Typical of potable water treatments is the installation at Coulter treatment works in Lanarkshire, recently upgraded by MWH for Scottish Water. Here, the raw water from hill reservoirs typically carries suspended fine organic solids that can look brown-tinged and peaty.

In the upgraded process, the incoming water is treated with flocculant and goes into primary clarification, again treated with flocculant and then passed through secondary filtration. The treated water is discharged as potable water, while the sludge washed from these treatments is passed through the lamella units for further settlement and compaction. The resultant clean water is returned to the head of the clarification process, while sludge is removed from site for disposal.

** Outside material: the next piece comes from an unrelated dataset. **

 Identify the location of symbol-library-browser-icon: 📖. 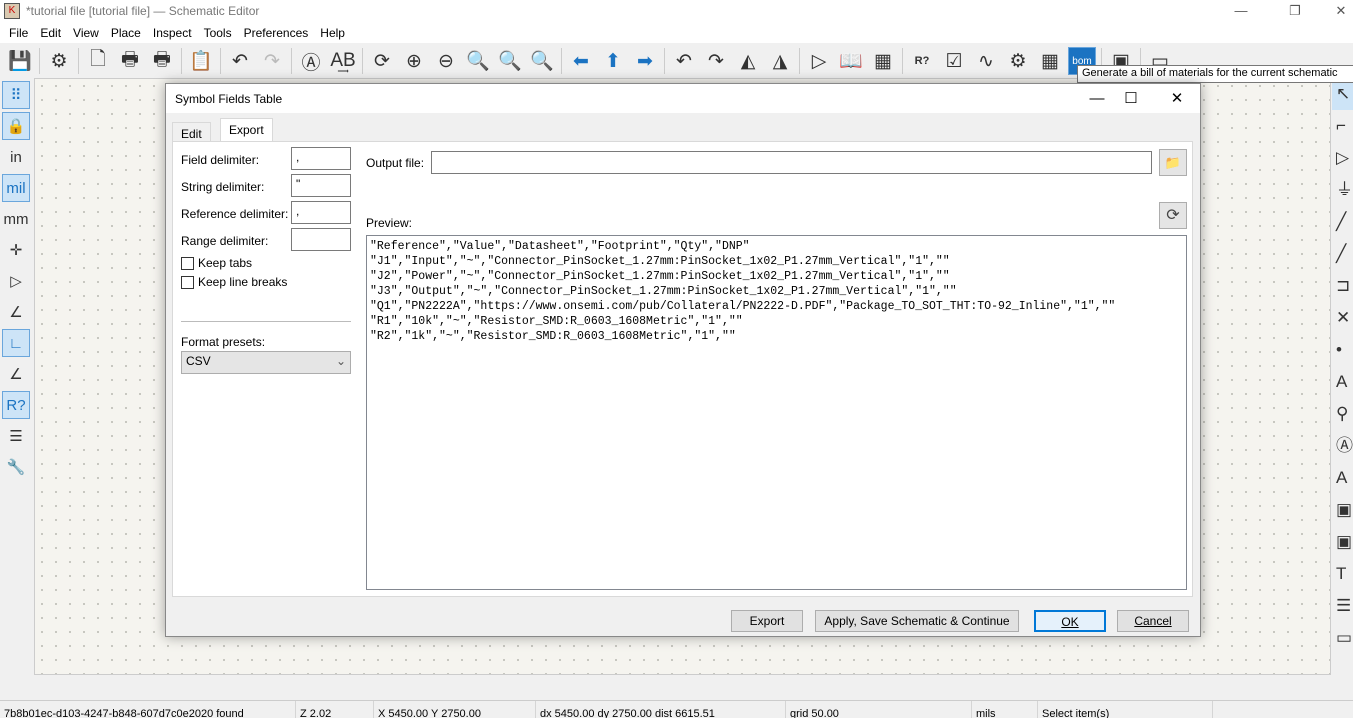
(851, 61).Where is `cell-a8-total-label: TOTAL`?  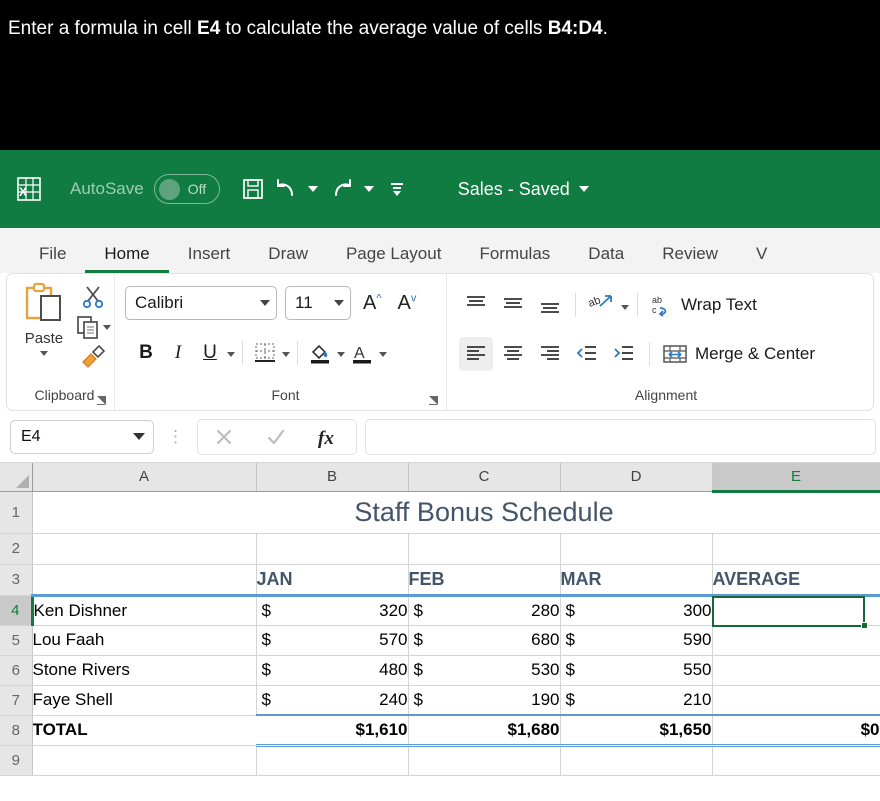
cell-a8-total-label: TOTAL is located at coordinates (144, 730).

“The lamella units installed by Hydro provide a very effective and efficient technique for removing the finest suspended matter,” comments Mark Gallagher, MWH process engineer.

“Even with a maximum design throughput of 50m3/hour, the units are very compact which is ideal for a refurbishment project fitting into an existing site.”

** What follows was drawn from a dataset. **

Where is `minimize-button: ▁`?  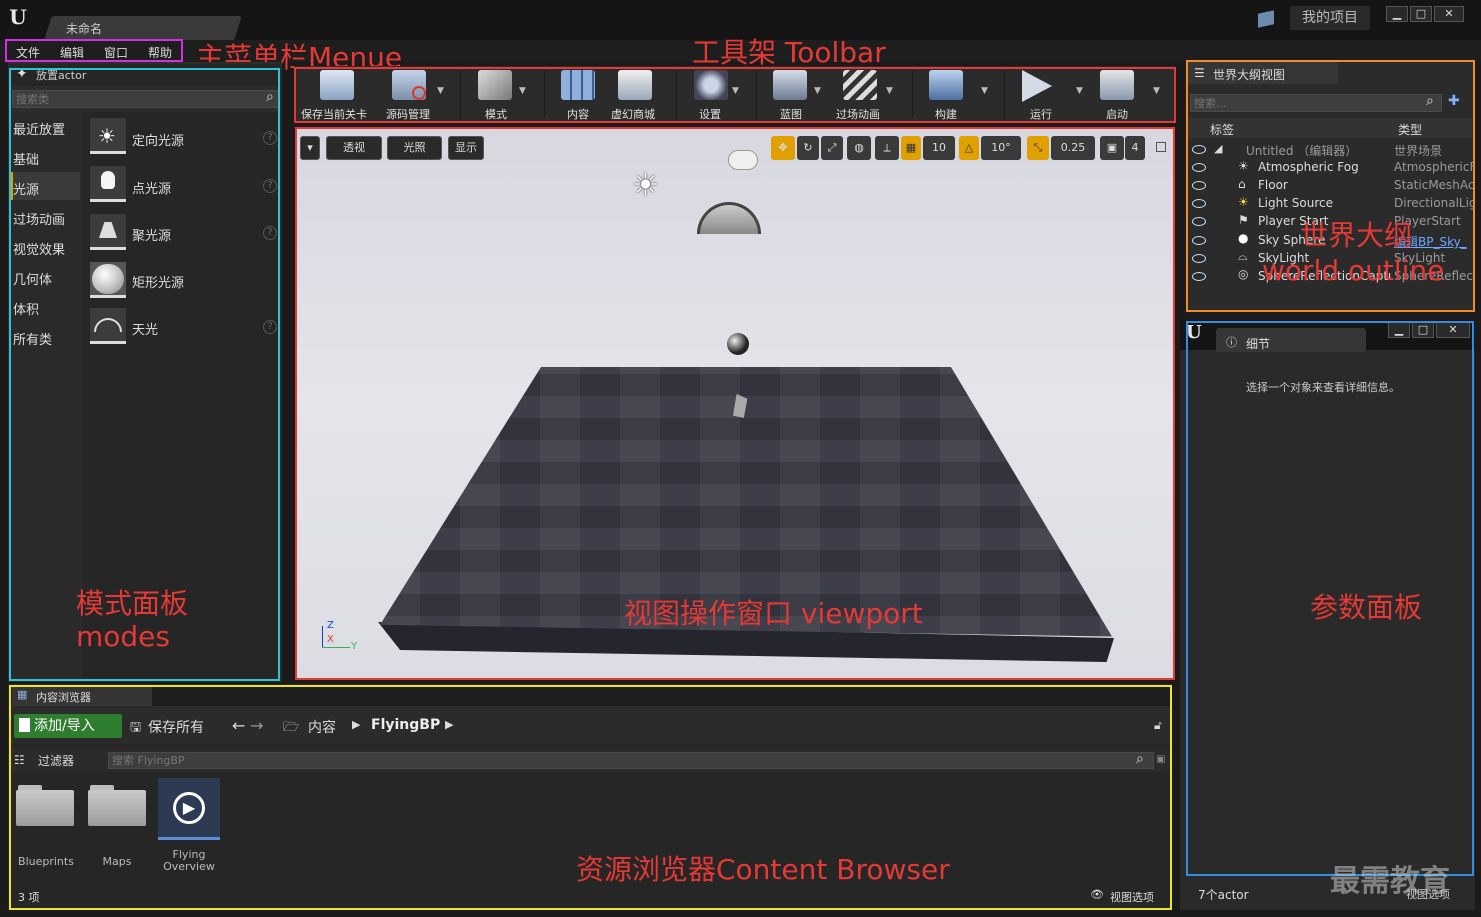 minimize-button: ▁ is located at coordinates (1397, 14).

A £17M programme to improve drinking water quality for 50,000 DWR Cymru Welsh Water customers in the Swansea valley included investment in Lamella plate separation technology to process increased volumes of backwash water generated by the upgrade to clarification and filtration facilities at Crai WTW.

The upgrade was required to address the need for Manganese removal from the drinking water.

The additional clarification and filtration plant incorporates a new CoCoDAF process upstream of existing filters, new media in existing filters and new chlorine and lime dosing points.

Dirty washwater from the new filtration plant is collected and fed at 14l/s through the Hydro Lamella plate clarifiers. The supernatant liquor is returned to the balancing tanks, whilst the separated solids are fed through existing sludge thickeners before being removed for agricultural use.

Chris Day, operations director of Hydro Wastewater, says:“With the Hydro Lamella plant we will achieve a high quality of supernatant liquors and achieve the required volumetric throughput for the dirty wash water process to deal with the increased loading of the plant. By providing 10m2 of settling area per 1m of ground area, Hydro Lamella Plate Clarifiers provide a footprint up to 90% smaller than conventional settlement tanks.”

Rong Sun is process engineer at Hydro International.